Our Guild represents journalists, not the businesses they work for; over the past six months,we have engaged in work stoppages at every California publisher where wework. In our policy advocacy, we strive to support the common good of journalists across California, union and non-union alike. By rule, we do not endorse, oppose or make contributions to candidates for office.
I am a resident of Los Angeles and a longtime journalist who recently departed the Los Angeles Times after 11 years of service. The following feedback is based on a discussion draft of proposed amendments to Senate Bill 1327, introduced by Senator Glazer.
OVERVIEW
In April 2023, journalist members of Media Guild of the West voted unanimously in support of a resolution to “support efforts by their local union to engage in advocacy addressing the tech industry’s market power and the potential abuse of artificial intelligence models. The Guild will support measures such as the California Journalism Preservation Act (AB 886, Wicks) and similar bills on the condition that such measures serve the public interest and support the protection or creation of journalism jobs.”
At the time, we stated that “while we support and embrace new technologies as journalists, recent artificial intelligence models raise concerns that our work could be exploited for commercial gain without rightful compensation for the human labor – our labor – that’s still necessary to produce accurate, rigorous, ethical journalism about what’s new in the world,” adding further, “we support a broad range of commercial and noncommercial policy discussions to address the journalism crisis, and the public must have confidence that policy interventions are undertaken in pursuit of the public good, not out of political favoritism or private gain.”
To that end, I would like to thank Senator Glazer and staff for developing an innovative journalism policy framework in the discussion draft, which appears to preemptively address many of these concerns.
THE PROBLEM
In the U.S., journalism is a public good produced by the private sector, and over the last two decades, much of that private sector has been in a state of continuous collapse. While most of the tens of thousands of local journalism job losses since 2008 have happened at legacy newspapers – like the kind many of us work for – more recent local journalism layoffs have worryingly included major cutbacks in nonprofit newsrooms, public broadcasters and new digital media.

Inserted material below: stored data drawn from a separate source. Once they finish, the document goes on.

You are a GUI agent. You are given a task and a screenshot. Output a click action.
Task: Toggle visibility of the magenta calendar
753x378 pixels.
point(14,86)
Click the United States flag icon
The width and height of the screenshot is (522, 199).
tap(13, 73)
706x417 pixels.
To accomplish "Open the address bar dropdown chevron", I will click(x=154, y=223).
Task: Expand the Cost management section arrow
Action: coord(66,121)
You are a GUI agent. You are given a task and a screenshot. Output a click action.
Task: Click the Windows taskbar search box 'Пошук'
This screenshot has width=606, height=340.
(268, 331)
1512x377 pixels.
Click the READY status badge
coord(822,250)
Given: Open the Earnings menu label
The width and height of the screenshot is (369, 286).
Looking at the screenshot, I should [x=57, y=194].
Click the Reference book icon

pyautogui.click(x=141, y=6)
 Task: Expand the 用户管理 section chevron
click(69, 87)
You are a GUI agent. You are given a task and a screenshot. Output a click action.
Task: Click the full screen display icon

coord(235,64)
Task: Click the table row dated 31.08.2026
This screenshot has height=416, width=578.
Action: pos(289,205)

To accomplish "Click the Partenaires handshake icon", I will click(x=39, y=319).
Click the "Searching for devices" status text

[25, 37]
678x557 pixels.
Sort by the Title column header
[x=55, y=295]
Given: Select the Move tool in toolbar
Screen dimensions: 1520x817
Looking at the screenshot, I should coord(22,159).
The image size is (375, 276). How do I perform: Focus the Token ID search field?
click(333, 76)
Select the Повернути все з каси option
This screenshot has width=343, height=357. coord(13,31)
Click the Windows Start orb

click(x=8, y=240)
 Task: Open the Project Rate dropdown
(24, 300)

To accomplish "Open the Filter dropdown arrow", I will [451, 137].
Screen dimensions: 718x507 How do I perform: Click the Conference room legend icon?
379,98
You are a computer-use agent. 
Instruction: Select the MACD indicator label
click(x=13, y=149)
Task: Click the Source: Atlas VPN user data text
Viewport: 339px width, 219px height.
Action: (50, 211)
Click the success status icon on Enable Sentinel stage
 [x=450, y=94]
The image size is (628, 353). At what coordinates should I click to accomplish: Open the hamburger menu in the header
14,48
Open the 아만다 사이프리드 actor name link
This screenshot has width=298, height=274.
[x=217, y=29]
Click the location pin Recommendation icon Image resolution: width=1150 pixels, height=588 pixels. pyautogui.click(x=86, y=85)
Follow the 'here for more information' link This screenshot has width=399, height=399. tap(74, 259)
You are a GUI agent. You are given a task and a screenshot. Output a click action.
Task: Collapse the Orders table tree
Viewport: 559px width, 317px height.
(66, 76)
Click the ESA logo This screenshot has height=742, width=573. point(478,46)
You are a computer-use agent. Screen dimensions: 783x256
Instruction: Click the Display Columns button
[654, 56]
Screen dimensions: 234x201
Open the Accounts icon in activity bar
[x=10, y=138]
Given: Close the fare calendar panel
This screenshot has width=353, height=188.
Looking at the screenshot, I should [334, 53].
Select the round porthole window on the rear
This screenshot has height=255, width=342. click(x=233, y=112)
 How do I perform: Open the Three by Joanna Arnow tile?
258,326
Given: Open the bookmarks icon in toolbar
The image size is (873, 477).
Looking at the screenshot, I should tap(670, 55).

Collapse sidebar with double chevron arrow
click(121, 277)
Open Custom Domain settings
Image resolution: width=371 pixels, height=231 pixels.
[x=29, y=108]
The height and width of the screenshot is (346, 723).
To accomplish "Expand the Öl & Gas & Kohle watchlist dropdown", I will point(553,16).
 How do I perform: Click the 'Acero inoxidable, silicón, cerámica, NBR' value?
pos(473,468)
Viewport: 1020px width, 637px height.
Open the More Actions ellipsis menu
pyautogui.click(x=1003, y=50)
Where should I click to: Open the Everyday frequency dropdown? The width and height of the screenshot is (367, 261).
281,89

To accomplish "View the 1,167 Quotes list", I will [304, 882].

The number of Guild-represented journalists at the Los Angeles Times has declined about 40% since 2019, which has been accompanied locally by major staff reductions at public broadcasters LAist (formerly KPCC) and KCRW over the past year. Following a broader national trend toward nonprofit news management, the Long Beach Post and the Long Beach Business Journal reorganized from for-profit to nonprofit tax status last year under the mantle of the Long Beach Journalism Initiative, but expected philanthropy reportedly failed to materialize. Long Beach journalists unionized with Media Guild of the West amid concerns about mismanagement, and management refused to recognize their union and laid off 60% of the staff in Long Beach’s largest newsroom, who remain out on strike. The independent digital publication L.A. Taco recently furloughed its staff and launched an urgent membership drive to save the newsroom amid dire revenue shortfalls.
We are vocal in calling out predatory corporate ownership or newsroom mismanagement as a major factor in local newsroom layoffs; we aren’t shy about engaging in work stoppages to protest unfair labor practices by our employers. Most of California’s major newsrooms are now unionized, and we urge the public to respect our picket lines wherever they appear.
But the breadth and depth of local journalism job losses across a wide variety of newsrooms and employers is a sign of broader structural issues with how the public interacts with and funds – directly or indirectly – the journalism from which it benefits.
Among the most prominent of these issues is Big Tech’s diversion and monopolization of the advertising revenues that previously supported tens of thousands of local journalism jobs in the 20th century.
“People still consume huge amounts of journalism every day even if they are now more likely to view it through their smartphone or tablet. And advertisers are willing to pay huge sums of money to reach these consumers, in no small measure because they tend to have higher-than-average discretionary income,” writes Phillip Longman, policy director at the Open Markets Institute. “But much of that ad money no longer flows back to the people who produce the journalism, even when the ads appear on their own digital publications. Rather, it flows largely into the vaults of Google, Facebook, and other platforms, increasingly including Amazon, which have inserted themselves as self-dealing middlemen in digital advertising markets.”
The journalism we produce is still helping generate economic value in the form of advertising dollars. But much of those revenues are being captured by companies that don’t employ journalists and will never have to face an unfair labor practice picket line for not sitting across the bargaining table from us when we demand our fair share of the economic value that our work has created. This is a free-rider problem. It’s why many of California’s journalists support Assemblymember Buffy Wicks’ California Journalism Preservation Act (Assembly Bill 886), which would return a rightful share of our labor’s economic value to the payrolls of the newsrooms responsible for paying us.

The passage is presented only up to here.